The simple truth is that there are no Nancy Pelosi's in the Republican party. A fact which would be less meaningful if you didn't understand that there can't be any Nancy Pelosi's in the Republican party. No one's asking you to give up your beliefs, compromise your principles, sell out to evil or whatever other hyperbolic trope that's in vogue at the more popular "OBAMA BETRAYED US" blogs. What is being asked of you is that you keep in mind that progress is only possible and prudent in the presence of governmental functionality, and only one party is capable of offering that.

The debt ceiling debate wasn't just illustrative of the Republican's complete disregard for our living conditions. It was illustrative of the fragility of our institutions. Solid institutions promise stability and have contingencies to assure that stability when it's threatened. Poor institutions have weaknesses that allow nihilists to subvert the will of the government - and democracy itself - to enact a "compromise" that wouldn't be achieved without threatening the system itself. The debt ceiling debate went out of its way to not only prove that Republicans refuse to govern well, but that our very system gives them the tools to threaten chaos and catastrophe.

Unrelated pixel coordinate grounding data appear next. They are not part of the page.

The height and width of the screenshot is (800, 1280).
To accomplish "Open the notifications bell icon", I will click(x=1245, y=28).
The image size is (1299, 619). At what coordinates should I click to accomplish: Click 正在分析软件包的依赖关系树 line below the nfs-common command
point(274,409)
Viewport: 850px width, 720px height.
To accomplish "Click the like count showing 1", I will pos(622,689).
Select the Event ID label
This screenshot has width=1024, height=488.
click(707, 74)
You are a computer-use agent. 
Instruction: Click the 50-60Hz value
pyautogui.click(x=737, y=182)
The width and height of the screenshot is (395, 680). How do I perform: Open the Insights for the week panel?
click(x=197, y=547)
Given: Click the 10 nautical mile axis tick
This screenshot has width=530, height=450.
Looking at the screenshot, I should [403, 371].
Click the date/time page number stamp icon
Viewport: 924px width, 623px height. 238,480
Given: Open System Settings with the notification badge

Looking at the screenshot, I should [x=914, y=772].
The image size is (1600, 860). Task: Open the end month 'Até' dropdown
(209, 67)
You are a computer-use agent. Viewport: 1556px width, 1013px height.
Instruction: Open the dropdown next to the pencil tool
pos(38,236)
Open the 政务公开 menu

The choice between Democrats and Republicans is not a choice between who you unquestioningly support and who you don't. It's a choice between the party that can ensure your stability and survival and the party that can't. Very few things are simple, but this is. An embrace of radicalism doesn't require an embrace of stupidity. The more we fail to appreciate the usefulness of the Democratic party, the more we make it that much more difficult to grow beyond needing it.

While there might be some satisfaction in playing the "let's get rid of Obama" and the "I can't support x Democrat in y election" game, there's no utility to it.
As of now, there are no ulterior options, and if there were, there's almost no possibility that they'll be successful or relevant beyond the emptiness of protest voting. Right now, the choice isn't between government "working well" and government just "working". The choice is between government working or government not working at all - and I can't overstate how selfish it is to pretend that making the latter easier benefits anything but the ego of political purists. We don't live in I Get What I Wantland. We won't for quite a while. So please. To all progressives, liberals, union activists and Democrats who think that feeling "demoralized" is a valid reason for making illogical decisions with your vote. Grow up.

Edit: Nancy Pelosi is the picture of governmental/congressional competence. She effectively gets her party in line, she clearly states her party's beliefs, the beliefs she states are usually closer to correct than other members of the Democratic party and she makes sure that government not only functions and works, but she left no doubt about government's stability while she had the power to do anything about it (and she's even integral to doing that now). When I say that there can be no Nancy Pelosi's in the Republican party, I mean that the attributes that make her exceptional would exile her from Republican politics. Nature of the beast and all that.